I say this due to how shallow the oil trough looks in the pic.

Looks like you have the Hyundai valves in the head and not the 6T mitsu valves.

Did the shop give you any info on head thickness or combustion chamber cc?

Head looks good and clean, and a good surface.
 
Right, I forgot to do the oil port mod before bringing it. so just shove a rag down the port & cover surrounding areas to make sure no shavings gets inside? I wanted to grind off some of the flash too and probably should've made smooth oil drain passages. All these things I think would've helped.. Well there's always next time.
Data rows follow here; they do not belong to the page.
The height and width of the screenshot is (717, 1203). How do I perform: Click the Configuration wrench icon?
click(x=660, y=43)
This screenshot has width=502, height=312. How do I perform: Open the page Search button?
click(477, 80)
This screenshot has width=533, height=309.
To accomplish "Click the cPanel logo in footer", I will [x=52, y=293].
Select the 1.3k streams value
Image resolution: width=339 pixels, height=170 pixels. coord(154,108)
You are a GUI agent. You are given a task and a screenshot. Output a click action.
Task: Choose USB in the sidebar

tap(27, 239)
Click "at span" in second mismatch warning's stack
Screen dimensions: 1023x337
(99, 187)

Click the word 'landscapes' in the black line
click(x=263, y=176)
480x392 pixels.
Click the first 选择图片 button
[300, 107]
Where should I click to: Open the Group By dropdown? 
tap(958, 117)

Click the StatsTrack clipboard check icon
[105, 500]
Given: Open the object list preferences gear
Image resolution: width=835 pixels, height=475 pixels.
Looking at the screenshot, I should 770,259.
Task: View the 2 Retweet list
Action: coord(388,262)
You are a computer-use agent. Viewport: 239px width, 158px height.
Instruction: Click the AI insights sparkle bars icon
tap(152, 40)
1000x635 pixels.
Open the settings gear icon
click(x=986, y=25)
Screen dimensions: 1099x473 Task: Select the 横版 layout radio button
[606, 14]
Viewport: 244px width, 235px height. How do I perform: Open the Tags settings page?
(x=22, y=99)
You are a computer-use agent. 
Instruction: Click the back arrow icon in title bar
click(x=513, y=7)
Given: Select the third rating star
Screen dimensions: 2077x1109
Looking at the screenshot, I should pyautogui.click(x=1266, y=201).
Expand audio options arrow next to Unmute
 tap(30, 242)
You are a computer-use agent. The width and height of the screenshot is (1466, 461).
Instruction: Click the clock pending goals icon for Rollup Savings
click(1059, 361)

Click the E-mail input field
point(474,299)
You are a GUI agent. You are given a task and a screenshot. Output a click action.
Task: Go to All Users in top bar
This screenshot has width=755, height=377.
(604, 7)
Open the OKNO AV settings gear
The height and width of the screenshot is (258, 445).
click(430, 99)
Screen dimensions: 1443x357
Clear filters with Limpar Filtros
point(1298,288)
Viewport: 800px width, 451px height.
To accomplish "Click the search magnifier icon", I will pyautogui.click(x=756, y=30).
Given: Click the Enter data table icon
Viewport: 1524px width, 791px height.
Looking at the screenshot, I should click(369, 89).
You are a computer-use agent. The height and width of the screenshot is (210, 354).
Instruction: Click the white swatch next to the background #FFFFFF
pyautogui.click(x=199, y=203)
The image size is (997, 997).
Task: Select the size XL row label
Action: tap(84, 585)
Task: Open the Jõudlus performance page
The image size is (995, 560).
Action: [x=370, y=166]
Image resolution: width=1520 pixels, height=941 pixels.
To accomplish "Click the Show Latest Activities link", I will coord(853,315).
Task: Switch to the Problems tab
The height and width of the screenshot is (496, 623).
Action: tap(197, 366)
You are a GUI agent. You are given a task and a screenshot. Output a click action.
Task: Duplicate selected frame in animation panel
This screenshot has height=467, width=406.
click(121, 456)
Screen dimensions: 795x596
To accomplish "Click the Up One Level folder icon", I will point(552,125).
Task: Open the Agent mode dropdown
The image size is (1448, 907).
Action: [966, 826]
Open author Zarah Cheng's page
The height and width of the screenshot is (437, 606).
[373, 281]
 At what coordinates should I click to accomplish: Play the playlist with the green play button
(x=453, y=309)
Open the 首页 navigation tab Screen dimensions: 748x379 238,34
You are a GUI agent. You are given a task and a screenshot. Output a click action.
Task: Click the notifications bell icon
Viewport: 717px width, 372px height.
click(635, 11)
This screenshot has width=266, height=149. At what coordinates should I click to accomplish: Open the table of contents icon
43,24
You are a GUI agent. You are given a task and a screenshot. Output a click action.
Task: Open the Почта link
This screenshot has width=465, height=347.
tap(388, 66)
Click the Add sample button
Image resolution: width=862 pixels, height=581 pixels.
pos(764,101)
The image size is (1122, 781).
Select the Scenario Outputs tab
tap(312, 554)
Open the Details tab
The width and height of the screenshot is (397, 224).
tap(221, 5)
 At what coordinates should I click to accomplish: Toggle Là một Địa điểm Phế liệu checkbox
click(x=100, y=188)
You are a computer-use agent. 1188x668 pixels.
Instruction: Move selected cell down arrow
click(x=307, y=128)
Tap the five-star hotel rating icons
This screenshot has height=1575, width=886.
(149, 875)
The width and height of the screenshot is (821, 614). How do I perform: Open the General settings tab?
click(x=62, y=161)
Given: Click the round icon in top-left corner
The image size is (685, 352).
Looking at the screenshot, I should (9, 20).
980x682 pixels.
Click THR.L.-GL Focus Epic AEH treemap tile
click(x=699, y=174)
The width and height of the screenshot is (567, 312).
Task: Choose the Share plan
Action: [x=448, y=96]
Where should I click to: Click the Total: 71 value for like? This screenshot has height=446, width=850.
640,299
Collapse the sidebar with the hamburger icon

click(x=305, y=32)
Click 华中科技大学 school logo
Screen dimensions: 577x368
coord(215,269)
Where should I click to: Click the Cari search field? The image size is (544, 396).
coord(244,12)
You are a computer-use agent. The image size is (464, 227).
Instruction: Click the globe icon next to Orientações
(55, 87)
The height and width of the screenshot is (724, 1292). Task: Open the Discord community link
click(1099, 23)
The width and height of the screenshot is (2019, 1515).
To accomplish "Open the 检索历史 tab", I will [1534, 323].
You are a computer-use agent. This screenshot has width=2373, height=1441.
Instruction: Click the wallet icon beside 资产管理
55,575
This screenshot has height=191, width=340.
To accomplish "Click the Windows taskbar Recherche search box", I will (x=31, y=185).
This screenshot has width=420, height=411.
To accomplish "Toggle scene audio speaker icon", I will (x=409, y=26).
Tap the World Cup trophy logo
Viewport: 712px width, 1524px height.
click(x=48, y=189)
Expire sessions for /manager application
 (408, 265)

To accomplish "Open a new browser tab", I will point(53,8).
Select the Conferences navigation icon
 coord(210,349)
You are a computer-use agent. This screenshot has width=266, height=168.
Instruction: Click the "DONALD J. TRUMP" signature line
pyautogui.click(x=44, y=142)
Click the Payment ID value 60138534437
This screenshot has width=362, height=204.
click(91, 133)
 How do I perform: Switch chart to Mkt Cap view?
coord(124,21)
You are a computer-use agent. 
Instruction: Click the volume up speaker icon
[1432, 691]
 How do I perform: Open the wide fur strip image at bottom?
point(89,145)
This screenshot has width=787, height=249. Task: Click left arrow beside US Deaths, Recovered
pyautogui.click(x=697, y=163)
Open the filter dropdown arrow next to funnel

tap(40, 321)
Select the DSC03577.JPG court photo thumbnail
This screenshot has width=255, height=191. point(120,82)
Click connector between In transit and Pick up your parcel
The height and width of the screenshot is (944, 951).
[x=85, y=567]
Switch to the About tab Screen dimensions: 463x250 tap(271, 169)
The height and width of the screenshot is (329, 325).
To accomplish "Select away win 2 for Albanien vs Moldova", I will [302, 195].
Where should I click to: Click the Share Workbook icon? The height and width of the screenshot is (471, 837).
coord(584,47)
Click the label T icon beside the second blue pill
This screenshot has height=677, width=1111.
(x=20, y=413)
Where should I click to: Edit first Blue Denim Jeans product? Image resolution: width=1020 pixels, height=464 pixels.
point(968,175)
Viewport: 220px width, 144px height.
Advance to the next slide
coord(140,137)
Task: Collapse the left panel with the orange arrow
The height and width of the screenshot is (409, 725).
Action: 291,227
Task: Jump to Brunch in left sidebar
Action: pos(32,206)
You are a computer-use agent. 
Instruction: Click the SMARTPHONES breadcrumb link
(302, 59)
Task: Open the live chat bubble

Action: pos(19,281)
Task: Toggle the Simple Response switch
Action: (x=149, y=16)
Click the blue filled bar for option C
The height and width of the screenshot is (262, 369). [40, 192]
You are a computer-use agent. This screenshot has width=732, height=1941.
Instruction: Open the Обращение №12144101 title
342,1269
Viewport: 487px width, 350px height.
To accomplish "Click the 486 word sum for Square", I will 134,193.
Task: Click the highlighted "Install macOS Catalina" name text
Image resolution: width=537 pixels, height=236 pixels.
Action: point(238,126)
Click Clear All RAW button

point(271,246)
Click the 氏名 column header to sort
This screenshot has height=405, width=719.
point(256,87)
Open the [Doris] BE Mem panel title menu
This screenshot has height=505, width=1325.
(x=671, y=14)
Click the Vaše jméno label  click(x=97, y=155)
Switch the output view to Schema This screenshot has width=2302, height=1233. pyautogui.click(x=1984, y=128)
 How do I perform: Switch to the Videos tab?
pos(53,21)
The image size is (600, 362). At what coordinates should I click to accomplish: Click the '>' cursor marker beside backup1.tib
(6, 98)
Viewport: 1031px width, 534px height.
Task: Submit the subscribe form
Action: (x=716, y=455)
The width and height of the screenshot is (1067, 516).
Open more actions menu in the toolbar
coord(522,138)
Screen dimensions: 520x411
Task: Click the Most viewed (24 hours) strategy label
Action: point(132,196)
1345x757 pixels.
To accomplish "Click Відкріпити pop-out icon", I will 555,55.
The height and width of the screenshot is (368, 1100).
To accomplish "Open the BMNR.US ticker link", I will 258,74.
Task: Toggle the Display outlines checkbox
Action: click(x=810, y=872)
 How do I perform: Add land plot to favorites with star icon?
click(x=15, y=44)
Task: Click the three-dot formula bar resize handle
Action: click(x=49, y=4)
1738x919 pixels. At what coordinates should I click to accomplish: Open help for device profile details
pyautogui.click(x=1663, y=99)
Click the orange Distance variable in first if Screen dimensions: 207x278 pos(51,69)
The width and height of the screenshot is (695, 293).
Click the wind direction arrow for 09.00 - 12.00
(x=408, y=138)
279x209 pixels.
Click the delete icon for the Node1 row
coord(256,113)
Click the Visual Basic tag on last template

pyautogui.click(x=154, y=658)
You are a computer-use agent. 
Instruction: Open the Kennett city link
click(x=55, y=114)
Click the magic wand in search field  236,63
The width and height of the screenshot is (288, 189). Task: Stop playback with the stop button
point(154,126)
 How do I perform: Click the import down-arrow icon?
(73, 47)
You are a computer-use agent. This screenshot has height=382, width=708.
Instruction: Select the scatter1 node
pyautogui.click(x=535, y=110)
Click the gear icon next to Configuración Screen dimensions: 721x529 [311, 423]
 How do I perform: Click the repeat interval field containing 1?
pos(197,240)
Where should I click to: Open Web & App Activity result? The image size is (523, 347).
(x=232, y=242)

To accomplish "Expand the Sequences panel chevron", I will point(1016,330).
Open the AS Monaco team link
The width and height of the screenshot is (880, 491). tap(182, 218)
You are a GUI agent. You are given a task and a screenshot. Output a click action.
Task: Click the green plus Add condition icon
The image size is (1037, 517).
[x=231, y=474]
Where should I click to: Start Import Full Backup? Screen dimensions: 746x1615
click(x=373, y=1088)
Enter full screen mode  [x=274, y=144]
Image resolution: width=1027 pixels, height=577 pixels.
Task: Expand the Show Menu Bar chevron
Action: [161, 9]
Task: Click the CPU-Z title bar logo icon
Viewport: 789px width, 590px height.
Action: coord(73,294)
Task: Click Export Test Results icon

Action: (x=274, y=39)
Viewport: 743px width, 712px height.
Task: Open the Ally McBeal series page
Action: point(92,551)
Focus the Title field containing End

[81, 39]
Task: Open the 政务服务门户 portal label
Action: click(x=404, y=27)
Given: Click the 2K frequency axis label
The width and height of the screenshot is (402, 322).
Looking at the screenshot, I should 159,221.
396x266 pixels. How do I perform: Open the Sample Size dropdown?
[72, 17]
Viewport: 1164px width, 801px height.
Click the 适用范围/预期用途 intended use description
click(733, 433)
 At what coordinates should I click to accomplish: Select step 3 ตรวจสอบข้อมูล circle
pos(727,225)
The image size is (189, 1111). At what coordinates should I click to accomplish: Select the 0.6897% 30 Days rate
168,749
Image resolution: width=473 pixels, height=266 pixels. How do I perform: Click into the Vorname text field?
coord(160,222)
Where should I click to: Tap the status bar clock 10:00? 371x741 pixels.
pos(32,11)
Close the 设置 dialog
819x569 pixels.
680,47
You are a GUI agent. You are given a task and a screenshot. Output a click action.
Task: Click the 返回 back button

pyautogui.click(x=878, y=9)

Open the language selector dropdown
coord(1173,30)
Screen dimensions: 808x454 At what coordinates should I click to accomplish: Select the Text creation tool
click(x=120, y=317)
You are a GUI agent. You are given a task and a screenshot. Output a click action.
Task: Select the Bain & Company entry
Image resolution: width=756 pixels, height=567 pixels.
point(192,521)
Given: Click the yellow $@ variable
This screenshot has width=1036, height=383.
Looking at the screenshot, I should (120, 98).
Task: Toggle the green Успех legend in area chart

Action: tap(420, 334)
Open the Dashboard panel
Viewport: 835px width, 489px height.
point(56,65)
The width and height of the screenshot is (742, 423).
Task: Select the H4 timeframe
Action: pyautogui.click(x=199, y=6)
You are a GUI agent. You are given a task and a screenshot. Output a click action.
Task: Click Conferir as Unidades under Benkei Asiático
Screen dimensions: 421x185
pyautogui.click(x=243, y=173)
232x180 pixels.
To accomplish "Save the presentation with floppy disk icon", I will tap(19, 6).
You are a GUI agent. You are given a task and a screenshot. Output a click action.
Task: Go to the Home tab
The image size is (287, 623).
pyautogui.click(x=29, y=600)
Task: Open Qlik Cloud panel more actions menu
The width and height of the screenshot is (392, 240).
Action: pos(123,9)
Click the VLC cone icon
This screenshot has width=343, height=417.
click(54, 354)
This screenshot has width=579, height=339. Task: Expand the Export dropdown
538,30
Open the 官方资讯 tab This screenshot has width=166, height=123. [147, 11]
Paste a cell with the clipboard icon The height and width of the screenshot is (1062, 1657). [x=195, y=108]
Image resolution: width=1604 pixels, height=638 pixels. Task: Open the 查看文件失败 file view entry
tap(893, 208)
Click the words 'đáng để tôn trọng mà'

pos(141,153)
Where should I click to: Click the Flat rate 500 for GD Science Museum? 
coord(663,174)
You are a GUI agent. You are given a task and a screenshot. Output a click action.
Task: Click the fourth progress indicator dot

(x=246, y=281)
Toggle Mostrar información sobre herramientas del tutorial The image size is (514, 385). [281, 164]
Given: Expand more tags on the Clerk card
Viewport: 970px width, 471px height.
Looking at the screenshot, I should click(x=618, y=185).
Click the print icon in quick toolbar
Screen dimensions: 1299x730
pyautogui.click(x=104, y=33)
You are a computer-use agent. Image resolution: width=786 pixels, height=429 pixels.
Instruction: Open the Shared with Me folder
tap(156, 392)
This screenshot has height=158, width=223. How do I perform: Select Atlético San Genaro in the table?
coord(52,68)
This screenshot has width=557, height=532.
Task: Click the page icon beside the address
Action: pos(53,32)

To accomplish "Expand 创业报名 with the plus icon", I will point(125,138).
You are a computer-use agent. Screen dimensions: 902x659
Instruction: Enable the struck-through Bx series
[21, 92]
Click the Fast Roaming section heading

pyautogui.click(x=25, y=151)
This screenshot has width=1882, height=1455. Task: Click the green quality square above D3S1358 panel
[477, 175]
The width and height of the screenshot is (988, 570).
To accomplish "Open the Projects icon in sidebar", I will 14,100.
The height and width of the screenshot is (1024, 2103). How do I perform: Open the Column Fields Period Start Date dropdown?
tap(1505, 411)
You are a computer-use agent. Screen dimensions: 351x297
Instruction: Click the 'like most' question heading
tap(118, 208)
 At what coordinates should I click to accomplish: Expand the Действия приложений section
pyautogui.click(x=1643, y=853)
And you think the Hyundai valves are no good?
 
I can not speak too much on the valves, I have not installed them in a head for turbo use.

Looks like you will find out how they take the heat from a turbo.

Tape an old HG to the surface to help protect it when you do the oil mod. The rag should block the oil feed hole.
 
I can not speak too much on the valves, I have not installed them in a head for turbo use.

Looks like you will find out how they take the heat from a turbo.

Tape an old HG to the surface to help protect it when you do the oil mod. The rag should block the oil feed hole.
 
Cool - thanks for the tip. As for the valves.. They were installed in my 400 hp setup running a PTE 6152 and they held up. I had the shop owner check the valves to make sure.